Friday, February 22, 2013

Wee Beau and Gael Arás Mhic Ardghail



 

Brother Beau agus mise

 
Last night I came face to face – sort of – with a very old friend. Brother Thomas Finbar Beausang – or wee Beau, as he was endearingly called by those of us he taught in St. Mary’s grammar school in Barrack Street and then on the Glen Road, was a renowned Irish language activist.

His bust now proudly adorns the entrance to Gael Arás Mhic Ardghail, an Irish language cultural centre in Newry.

Gael Áras Mhic Ardghail is the culmination of a huge amount of work by the Newry branch of Conradh na Gaeilge, in co-operation with Newry and Mourne Council; An Ciste Infheistíocha Gaeilge and many others.

I was there to say a few words at the formal opening, in part because of the role Sinn Féin played in securing a £20 million package of funding for the Irish language from the British government at Hillsborough Castle in 2010. £8 million of this has gone to An Ciste Infheistíocha Gaeilge.

The Ciste provides capital funding for Irish language projects like Gael Arás Mhic Ardghail and many others across the north. Its role is to sustain and assist the development of Irish language communities; provide financial support and fund capital projects which will create jobs, and to develop cultural hubs. 

But before our time stalwart language activists, including those in the Newry Gaelic League, campaigned and pioneered for decades for language rights, including the right to education through Irish.

The Newry Branch was especially active.

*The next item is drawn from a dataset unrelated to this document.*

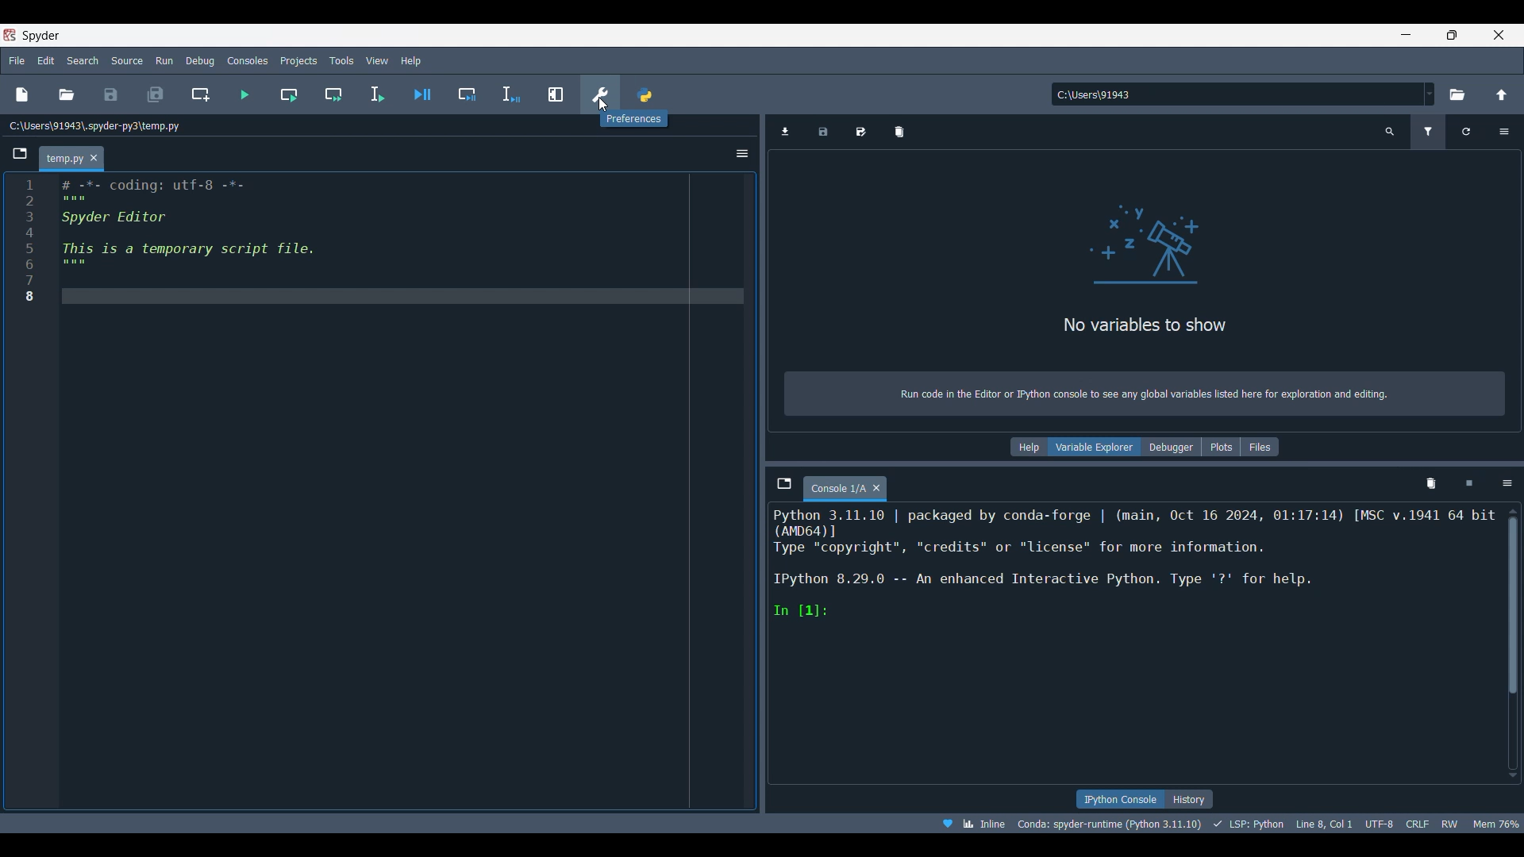 This screenshot has width=1524, height=857. What do you see at coordinates (1466, 132) in the screenshot?
I see `Refresh variables` at bounding box center [1466, 132].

In its early days it helped establish the famous Omeath Feis in 1902; it helped found Coláiste Bhríde Ó Méith in 1912 where Pearse, it is reported, composed a draft of the Irish Proclamation; it appointed the first full-time, salaried Gaelic League travelling teacher in Ireland, an múinteor taistil from South Armagh Francis Nugent; and it encouraged the gaelicisation of the local press, especially the newly founded ‘Frontier Sentinel’ (1904).

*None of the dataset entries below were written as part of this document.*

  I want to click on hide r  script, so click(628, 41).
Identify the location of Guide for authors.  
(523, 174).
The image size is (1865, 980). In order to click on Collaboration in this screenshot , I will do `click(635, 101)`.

The Newry Gaelic League also collaborated with Killeavy and Omeath Gaelic Leaguers in erecting what are believed to be the first Irish language road signs on the island at the Corr na Muclach junction half-way between Newry and Omeath.

After partition the unionist regime at Stormont discriminated against and actively oppressed the Irish language and culture. However, in the 1930s and 1940s, the Newry Urban Council, again in direct defiance of unionism, erected new bilingual street signage at James Connolly Park and Michael Mallin Park.

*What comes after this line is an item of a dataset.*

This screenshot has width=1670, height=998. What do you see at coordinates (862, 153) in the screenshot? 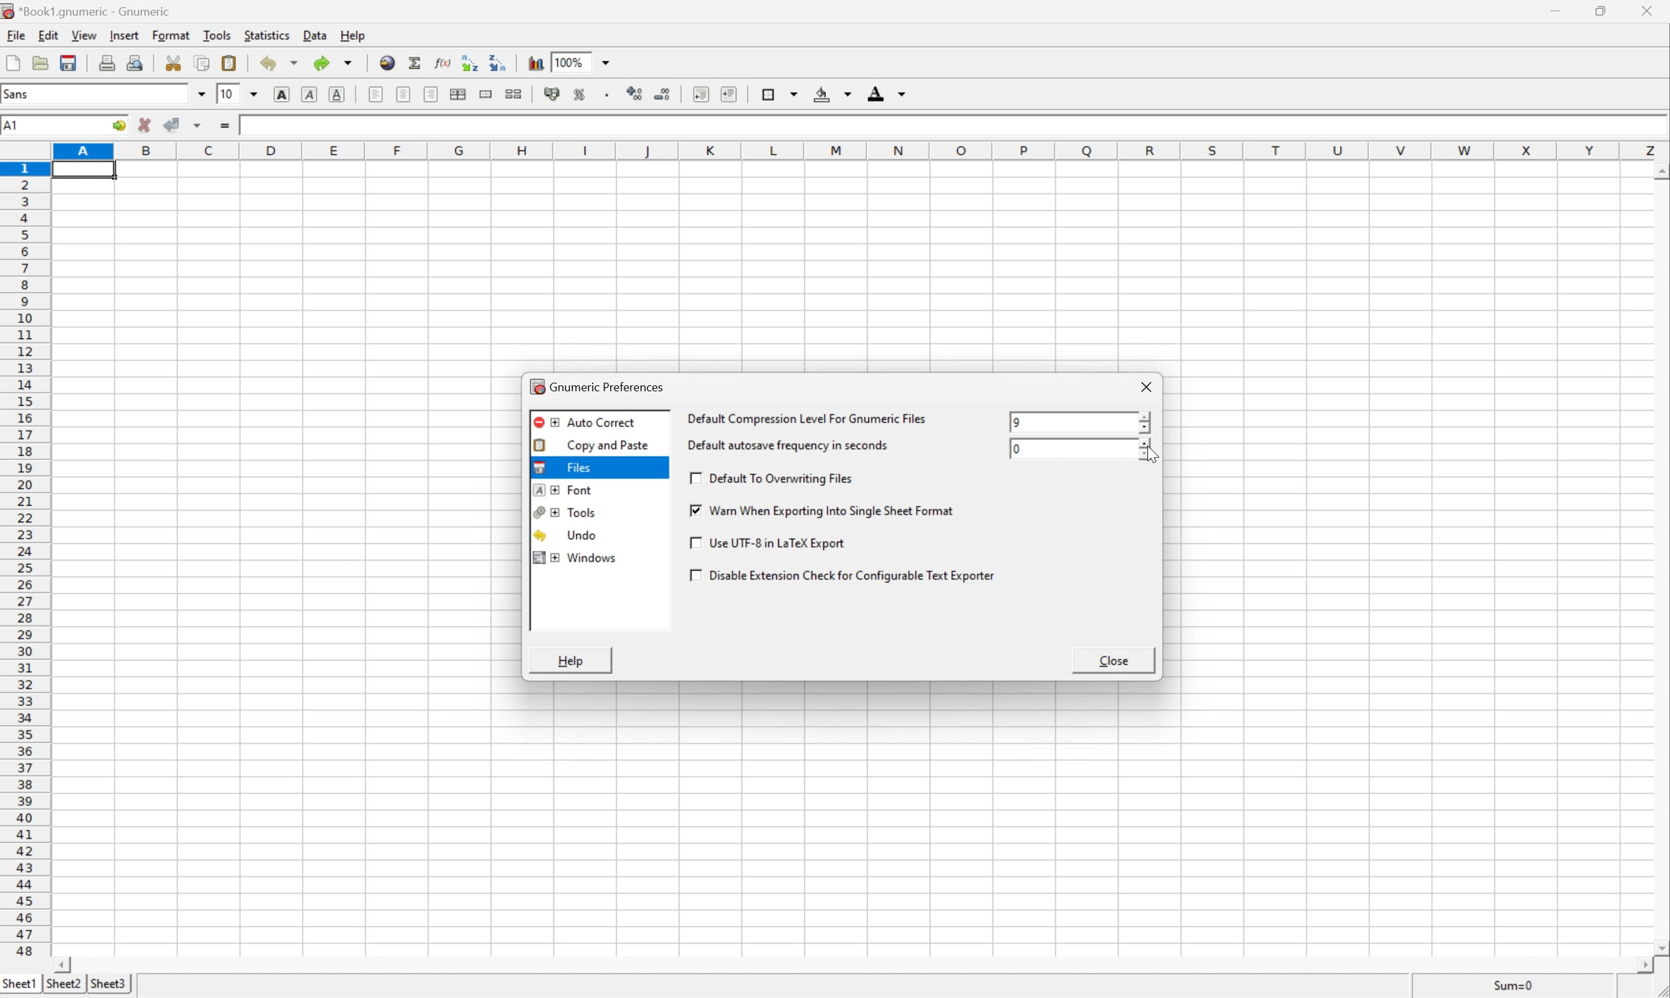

And, it was Newry and Mourne District Council who appointed Ireland’s first local government Irish Language Development Officer in Maolcholaim Scott.

So, Newry and its hinterland, which straddles the border, has a proud history of promoting the Irish language. This is the context for Gael Áras Mhic Ardghail and its role as a provider of Irish medium education, art, music, debate, and the promotion of Irish culture and heritage.

It is an exceptional building, well designed and constructed. At its heart is the family home of the McArdle family who in an exceptional and generous gesture donated it to this project. But it has been expanded to include exhibition space and class rooms.

 
Audience at formal opening of Gael Áras Mhic Ardghail
 
As you enter the foyer there is an old desk, similar to those we had in Barrack Street and on a pedestal behind – as if looking over the pupils shoulder – is Brother Beau. The bust is a very good likeness of the man. And it is entirely appropriate that it should greet visitors as they enter Gael Arás Mhic Ardghail, not just because this is originally the site of St. Patrick’s – the first Christian Brothers school in Newry, but also because Brother Beau was such an influential figure in Irish language circles over many years.

He was a part of my experience of learning Irish. My own interest in the language began when I started primary school at St. Finian’s De La Salle School on the Falls Road.

However it was St. Mary’s Grammar School run by the Christian Brothers which really bonded me to the language. And Brother Beausang was a big part of that with his summer breaks to the Donegal Gaeltacht.

My next real opportunity to extend my limited knowledge of the language was in prison.  
Political prisoners, particularly in the cages of Long Kesh, created Irish language communities in prison – Gaeltacht huts – where they lived and breathed the language each day.

And because we had political status we were permitted Irish language text books. It was there that Bobby Sands learned Irish.

Subsequently, many of these prisoners and others who had been interned continued with their work on the language when they were released. Later when the cages were replaced by the H Blocks and when the Irish language became the daily language of most of the protesting prisoners at that time, this had a huge impact on the consciousness, particularly of young working-class nationalists.

When prisoners were released from the Blocks, many of them brought the language skills and teaching methods they had learned back into their communities conducting classes in pubs, clubs, community centres and homes.

But it was Irish language stalwarts like Brother Beau who helped keep the language alive in the north during the bad days. For that he will be fondly remembered by all of us who knew him.

Brother Beau is also remembered in far off places. Another person who was taught by him was catholic priest Kevin McGarry. Just over a decade ago when Father McGarry opened a school in the town of Embulbul, just outside greater Nairobi, in Kenya, he decided to name it after Brother Beausang. A fine gesture for a great teacher.